Frame Interpolation for Large Scene Motion

## Model overview

The `frame-interpolation` model, developed by the Google Research team, is a high-quality frame interpolation neural network that can transform near-duplicate photos into slow-motion footage. It uses a unified single-network approach without relying on additional pre-trained networks like optical flow or depth estimation, yet achieves state-of-the-art results. The model is trainable from frame triplets alone and uses a multi-scale feature extractor with shared convolution weights across scales.

The `frame-interpolation` model is similar to the [FILM: Frame Interpolation for Large Motion](https://aimodels.fyi/models/replicate/film-frame-interpolation-for-large-motion-zsxkib) model, which also focuses on frame interpolation for large scene motion.
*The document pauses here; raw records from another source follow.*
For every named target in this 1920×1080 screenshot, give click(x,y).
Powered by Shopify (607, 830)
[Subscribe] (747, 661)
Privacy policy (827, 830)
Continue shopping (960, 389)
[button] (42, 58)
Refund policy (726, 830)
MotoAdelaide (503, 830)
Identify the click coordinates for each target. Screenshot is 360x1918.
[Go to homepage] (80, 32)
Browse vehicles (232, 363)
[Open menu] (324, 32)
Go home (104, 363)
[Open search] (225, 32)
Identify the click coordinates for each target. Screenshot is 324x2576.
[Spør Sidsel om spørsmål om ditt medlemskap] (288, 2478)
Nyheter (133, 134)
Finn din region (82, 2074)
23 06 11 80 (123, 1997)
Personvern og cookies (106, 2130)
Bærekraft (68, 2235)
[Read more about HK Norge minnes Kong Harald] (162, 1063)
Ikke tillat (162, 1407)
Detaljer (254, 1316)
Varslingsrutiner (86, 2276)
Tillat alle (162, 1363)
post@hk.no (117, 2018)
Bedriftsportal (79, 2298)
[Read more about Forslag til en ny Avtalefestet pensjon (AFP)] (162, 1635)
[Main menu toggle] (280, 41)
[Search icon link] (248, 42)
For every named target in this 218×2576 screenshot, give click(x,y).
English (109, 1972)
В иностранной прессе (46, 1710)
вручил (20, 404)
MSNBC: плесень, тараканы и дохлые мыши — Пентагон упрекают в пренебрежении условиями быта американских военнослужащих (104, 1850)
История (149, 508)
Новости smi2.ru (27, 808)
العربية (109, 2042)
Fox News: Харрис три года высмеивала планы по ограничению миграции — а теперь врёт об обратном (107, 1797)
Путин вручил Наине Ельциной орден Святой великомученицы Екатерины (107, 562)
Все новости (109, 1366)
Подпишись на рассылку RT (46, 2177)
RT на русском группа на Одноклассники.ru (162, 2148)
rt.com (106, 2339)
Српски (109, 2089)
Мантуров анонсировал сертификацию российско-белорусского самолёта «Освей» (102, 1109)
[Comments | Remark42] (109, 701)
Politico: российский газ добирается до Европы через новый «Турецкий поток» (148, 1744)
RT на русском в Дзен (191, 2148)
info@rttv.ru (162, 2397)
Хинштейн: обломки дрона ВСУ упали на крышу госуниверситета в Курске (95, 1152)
Other related models include [stable-diffusion](https://aimodels.fyi/models/replicate/stable-diffusion-stability-ai), a latent text-to-image diffusion model, [video-to-frames](https://aimodels.fyi/models/replicate/video-to-frames-fofr) and [frames-to-video](https://aimodels.fyi/models/replicate/frames-to-video-fofr), which split a video into frames and convert frames to a video, respectively, and [lcm-animation](https://aimodels.fyi/models/replicate/lcm-animation-fofr), a fast animation model using a latent consistency model.

## Model inputs and outputs

The `frame-interpolation` model takes two input frames and the number of times to interpolate between them. The output is a URI pointing to the interpolated frames, including the input frames, with the number of output frames determined by the "Times To Interpolate" parameter.

### Inputs
- **Frame1**: The first input frame
- **Frame2**: The second input frame
- **Times To Interpolate**: Controls the number of times the frame interpolator is invoked. When set to 1, the output will be the sub-frame at t=0.5; when set to > 1, the output will be an interpolation video with (2^times_to_interpolate + 1) frames, at 30 fps.

### Outputs
- **Output**: A URI pointing to the interpolated frames, including the input frames.

## Capabilities

The `frame-interpolation` model can transform near-duplicate photos into slow-motion footage that looks as if it was shot with a video camera. It is capable of handling large scene motion and achieving state-of-the-art results without relying on additional pre-trained networks.

## What can I use it for?

The `frame-interpolation` model can be used to create high-quality slow-motion videos from a set of near-duplicate photos. This can be particularly useful for capturing dynamic scenes or events where a video camera was not available. The model's ability to handle large scene motion makes it well-suited for a variety of applications, such as creating cinematic-quality videos, enhancing surveillance footage, or generating visual effects for film and video production.

## Things to try

With the `frame-interpolation` model, you can experiment with different levels of interpolation by adjusting the "Times To Interpolate" parameter. This allows you to control the number of in-between frames generated, enabling you to create slow-motion footage with varying degrees of smoothness and detail. Additionally, you can try the model on a variety of input image pairs to see how it handles different types of motion and scene complexity.